■ TASK:
Copy word for word the stretch of the records below from the line containing "You are a GUI" through the end of the records, leaving the pictures out.

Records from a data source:
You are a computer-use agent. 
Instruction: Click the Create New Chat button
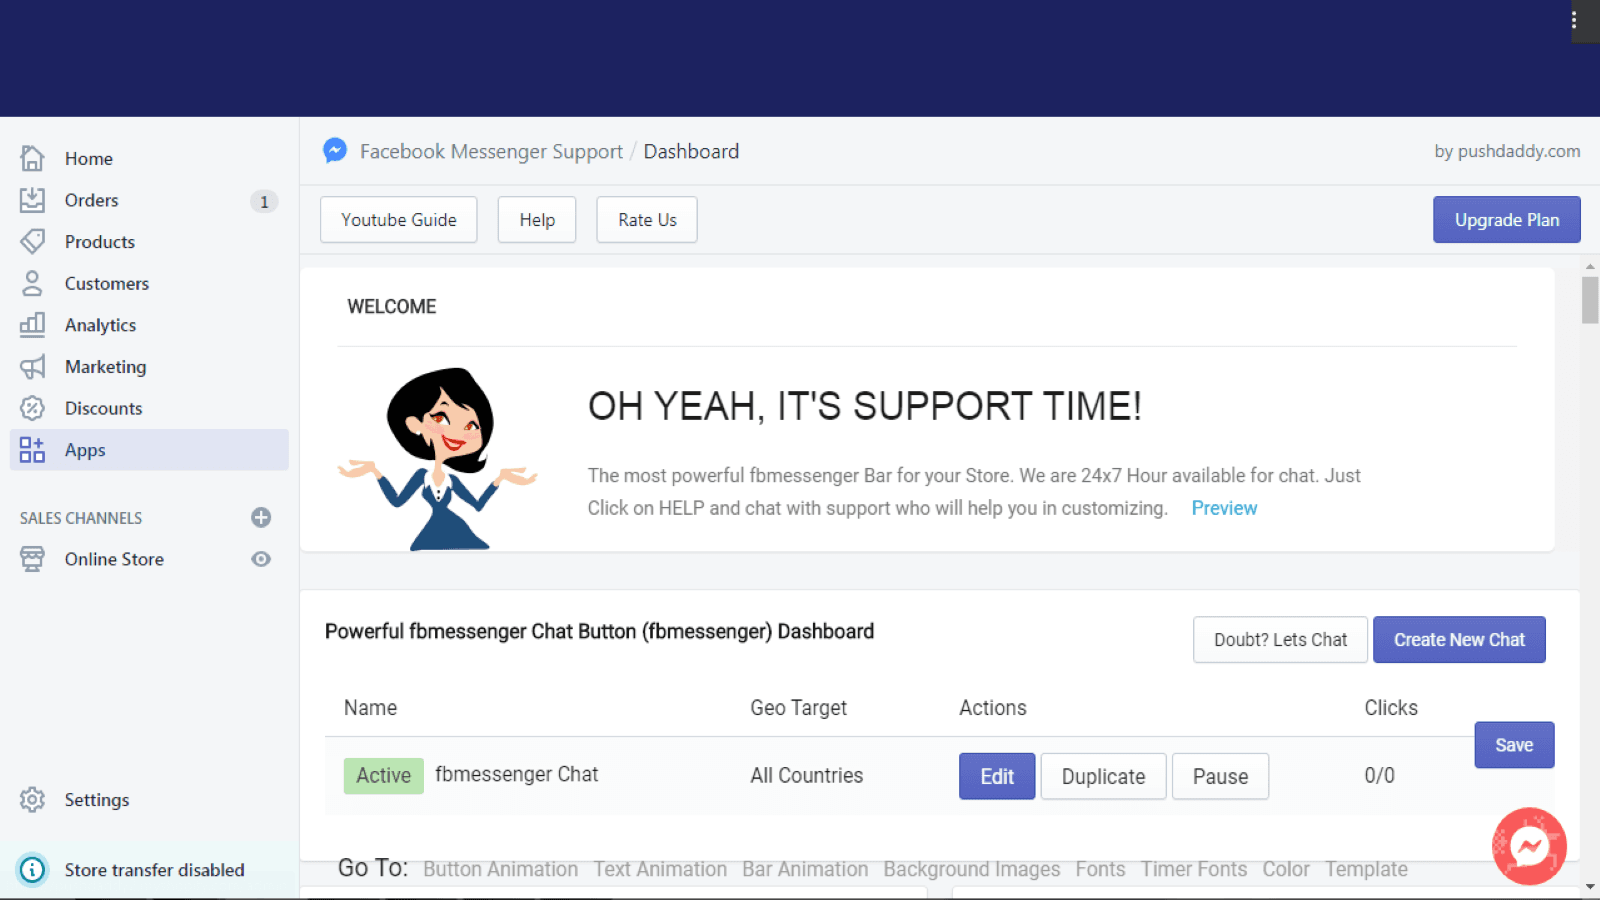point(1459,639)
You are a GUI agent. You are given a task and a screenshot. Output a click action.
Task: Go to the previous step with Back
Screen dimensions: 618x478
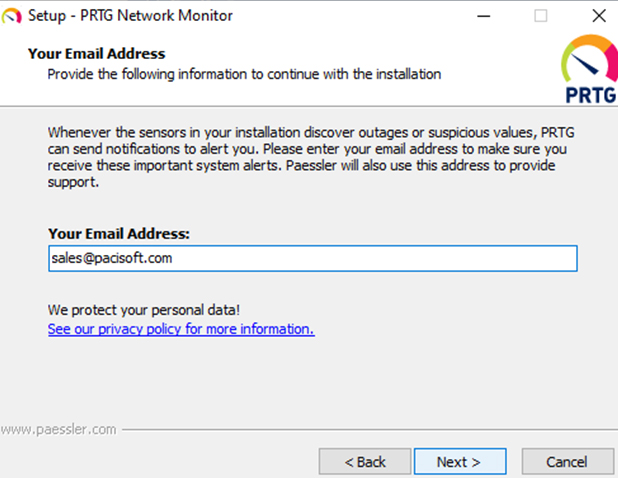[x=365, y=462]
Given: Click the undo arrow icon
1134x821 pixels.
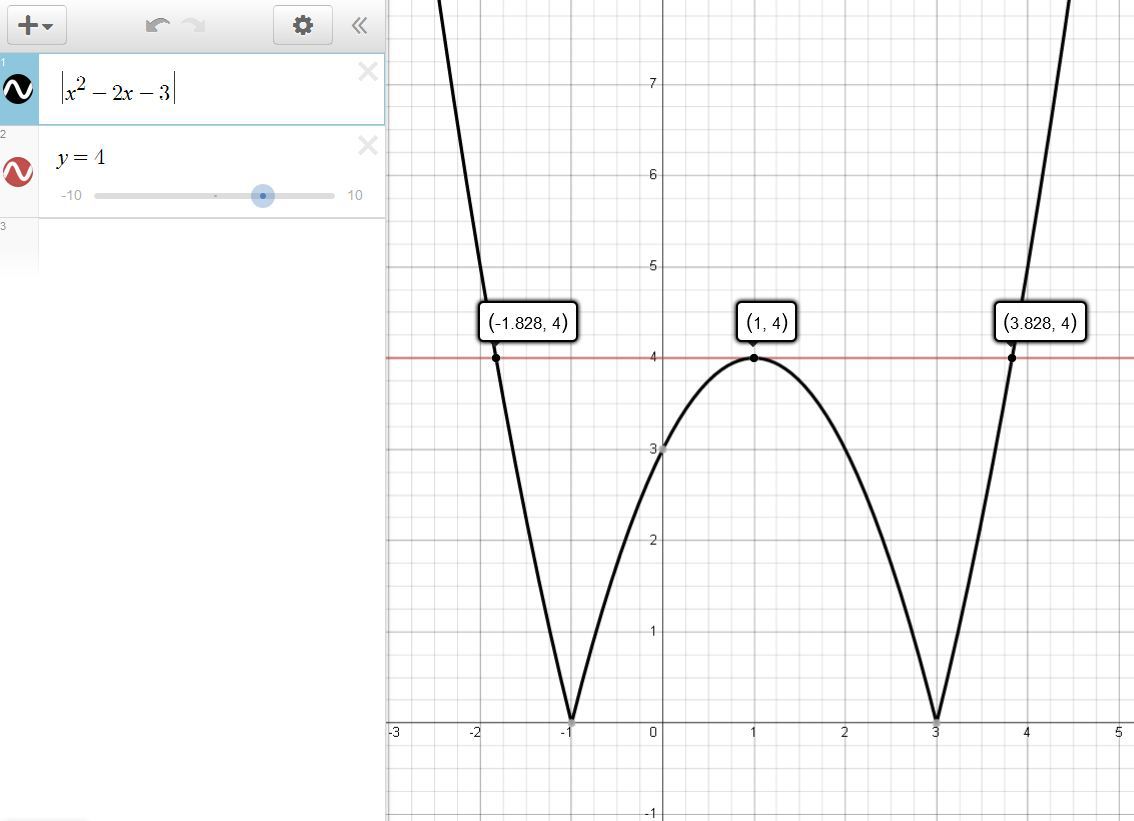Looking at the screenshot, I should point(157,26).
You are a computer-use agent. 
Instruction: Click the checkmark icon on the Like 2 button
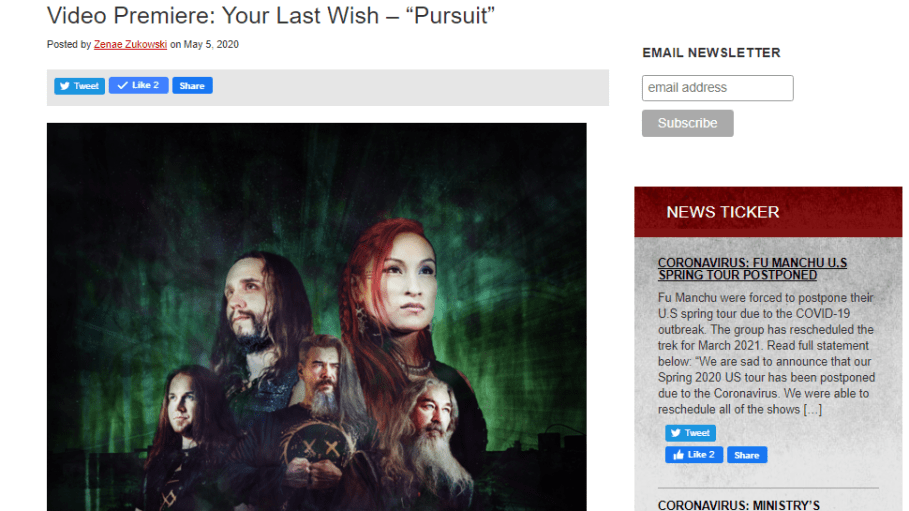[x=122, y=85]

■ PROBLEM SOLUTION:
You are a GUI agent. You are given a task and a screenshot. Output a click action.
Task: Go to the previous step with Back
Screen dimensions: 618x478
[x=365, y=462]
Given: Click the undo arrow icon
1134x821 pixels.
Looking at the screenshot, I should point(157,26).
You are a computer-use agent. 
Instruction: Click the checkmark icon on the Like 2 button
[x=122, y=85]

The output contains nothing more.